*OBJECTIVES*
1 – Answer these questions from the article on Paul, Apostle of Christ below:
(a) Who wrote the music for the film?
(b) Which actor plays Luke?
(c) Who executes Paul at the end of the plot?
2 – For each statement, say whether the article on Paul, Apostle of Christ below agrees with it, and quote the words that decide it.
(a) The film runs 106 minutes.
(b) Affirm Films distributed the film.
(c) James Faulkner plays Paul the Apostle.
3 – Print a passage from the article on Paul, Apostle of Christ below word for word. Begin at the words "Paul, Apostle of Christ is" and stop after "Nero in Rome.".

- Theatrical release poster
- Directed by: Andrew Hyatt
- Screenplay by: Andrew Hyatt
- Story by: Andrew Hyatt; T.J. Berden;
- Produced by: David Zelon; T.J. Berden;
- Starring: Jim Caviezel; Olivier Martinez; James Faulkner; Joanne Whalley; John Lynch;
- Cinematography: Geraldo Madrazo
- Edited by: Scott Richter
- Music by: Jan A.P. Kaczmarek
- Production companies: Affirm Films; ODB Films; Giving Films; Mandalay Pictures;
- Distributed by: Sony Pictures Releasing
- Release date: March 23, 2018;
- Running time: 106 minutes
- Country: United States
- Language: English
- Budget: $5 million
- Box office: $25.5 million

= Paul, Apostle of Christ =

2018 American film written and directed by Andrew Hyatt

Paul, Apostle of Christ is a 2018 American biblical drama film written and directed by Andrew Hyatt. It stars James Faulkner as Paul the Apostle and Jim Caviezel (who portrayed Jesus in the 2004 film The Passion of the Christ) as Luke.

The film tells the story of Paul, who was known as a ruthless persecutor of Christians prior to his conversion to Christianity. The plot focuses on his becoming a pivotal figure in the formation of the early church before being executed by Emperor Nero in Rome.

*DATA EXTRACT*
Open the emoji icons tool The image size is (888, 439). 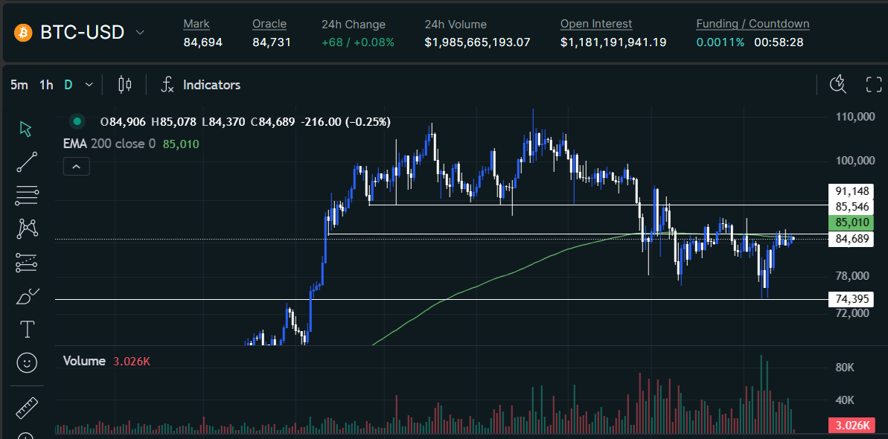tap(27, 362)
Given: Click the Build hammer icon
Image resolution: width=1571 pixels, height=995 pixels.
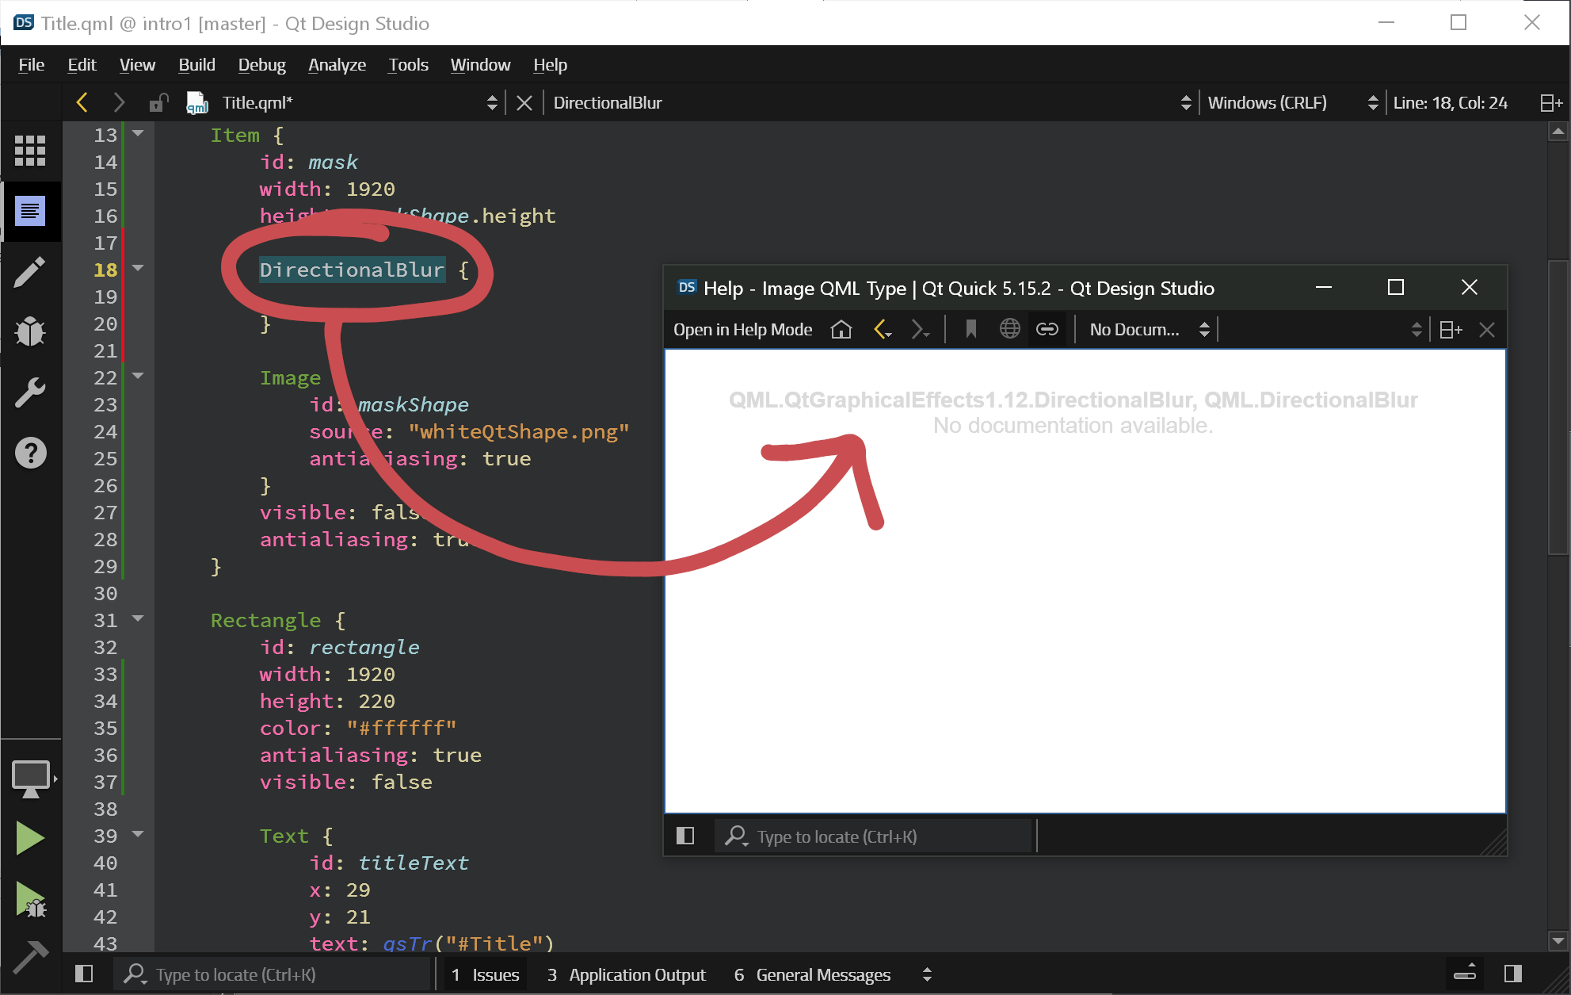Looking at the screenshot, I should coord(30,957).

*SOLUTIONS FOR EACH TASK*
1 –
(a) Jan A.P. Kaczmarek
(b) Jim Caviezel
(c) Emperor Nero, in Rome

2 –
(a) Yes: "Running time: 106 minutes"
(b) No: "Distributed by: Sony Pictures Releasing"
(c) Yes: "It stars James Faulkner as Paul the Apostle"

3 –
Paul, Apostle of Christ is a 2018 American biblical drama film written and directed by Andrew Hyatt. It stars James Faulkner as Paul the Apostle and Jim Caviezel (who portrayed Jesus in the 2004 film The Passion of the Christ) as Luke.

The film tells the story of Paul, who was known as a ruthless persecutor of Christians prior to his conversion to Christianity. The plot focuses on his becoming a pivotal figure in the formation of the early church before being executed by Emperor Nero in Rome.